Speaking of unintentional humor, in his Washington Post column Charles Lane is worried that we’re borrowing from foreign countries to finance political squabbling:
What accounts for the current ramp-up in the debt, at a time of relative peace and steady if unspectacular economic expansion? On June 25, the Congressional Budget Office reported that, under the most politically realistic forecast, the debt will hit 105 percent of gross domestic product by 2029, a level not seen since World War II.
Obviously, federal spending exceeds revenue, as it has every fiscal year since 2002. On a deeper level, though, the explanation is that the United States is at war — with itself. It is manifestly not a shooting war such as the one between 1861 and 1865, which drove the federal debt to a then-record of just over 30 percent of GDP.
Yet polarized and mutually distrustful Republicans and Democrats are engaged in a Cold Civil War, and have been for years, even before the Trump presidency. The impasse has rendered impossible the compromises and trade-offs — tax increases and spending cuts, or some combination thereof — needed to adjust the existing array of government programs to modern priorities, and to available national resources. Two such deals in centrism’s last heyday, the 1990s, helped create a balanced budget from fiscal 1998 through fiscal 2001, the first and only ones of the past half-century.

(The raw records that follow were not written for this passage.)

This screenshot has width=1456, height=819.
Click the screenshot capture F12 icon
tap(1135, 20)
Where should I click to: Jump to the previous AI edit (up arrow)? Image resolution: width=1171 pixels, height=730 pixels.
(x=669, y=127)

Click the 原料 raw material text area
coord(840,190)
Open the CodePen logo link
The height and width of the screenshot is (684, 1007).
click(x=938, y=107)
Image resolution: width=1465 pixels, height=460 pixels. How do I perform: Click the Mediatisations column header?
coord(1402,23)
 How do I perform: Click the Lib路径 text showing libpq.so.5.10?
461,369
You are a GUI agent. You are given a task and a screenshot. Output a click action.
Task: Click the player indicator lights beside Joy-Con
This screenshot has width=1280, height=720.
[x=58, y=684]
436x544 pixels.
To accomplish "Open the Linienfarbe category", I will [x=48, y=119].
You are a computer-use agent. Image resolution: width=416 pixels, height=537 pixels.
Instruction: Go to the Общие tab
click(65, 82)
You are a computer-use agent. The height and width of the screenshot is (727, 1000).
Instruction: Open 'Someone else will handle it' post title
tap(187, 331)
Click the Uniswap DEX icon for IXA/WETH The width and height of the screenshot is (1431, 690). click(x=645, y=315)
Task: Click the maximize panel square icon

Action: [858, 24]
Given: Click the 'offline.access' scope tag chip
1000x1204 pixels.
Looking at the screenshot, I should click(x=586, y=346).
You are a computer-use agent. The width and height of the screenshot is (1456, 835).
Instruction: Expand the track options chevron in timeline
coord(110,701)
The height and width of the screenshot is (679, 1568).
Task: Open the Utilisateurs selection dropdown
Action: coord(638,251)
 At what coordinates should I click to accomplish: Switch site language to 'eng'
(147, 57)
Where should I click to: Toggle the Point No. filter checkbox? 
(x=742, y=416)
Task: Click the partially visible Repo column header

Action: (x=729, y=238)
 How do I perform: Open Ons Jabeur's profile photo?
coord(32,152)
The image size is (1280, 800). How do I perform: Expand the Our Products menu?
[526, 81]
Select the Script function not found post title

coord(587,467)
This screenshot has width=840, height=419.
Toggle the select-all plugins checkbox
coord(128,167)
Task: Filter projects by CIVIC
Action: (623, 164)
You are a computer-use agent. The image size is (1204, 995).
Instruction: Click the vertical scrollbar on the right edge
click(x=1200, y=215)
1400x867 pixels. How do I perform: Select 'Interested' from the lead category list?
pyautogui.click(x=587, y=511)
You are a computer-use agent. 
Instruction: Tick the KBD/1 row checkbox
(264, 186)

In more recent years, however, politicians keep the government more or less going via short-term deals (usually increasing outlays on existing programs and priorities) and borrowing, borrowing, borrowing — to the tune of 42 out of every 1,000 dollars the U.S. economy will produce in the current fiscal year, according to the CBO.
Okay, I’ll bite. According to the Treasury during fiscal 2018, foreign purchasers reduced their holdings of Treasuries from $6,433.3 billion to $6,180.5. How does a net reduction finance anything?
Spending exceeds revenues because we’re spending too much. Full stop. We are borrowing consumption from the future to pay for today’s consumption. We’re also deluding ourselves into thinking that it’s investment. Whatever else they are, end of life care for the elderly, pensions, endless foreign wars, and college degrees which do not lead to gainful employment are not investments in any measurable sense. They are consumption. We need to reduce consumption and increase proper investment. Renaming consumption investment does not make it investment.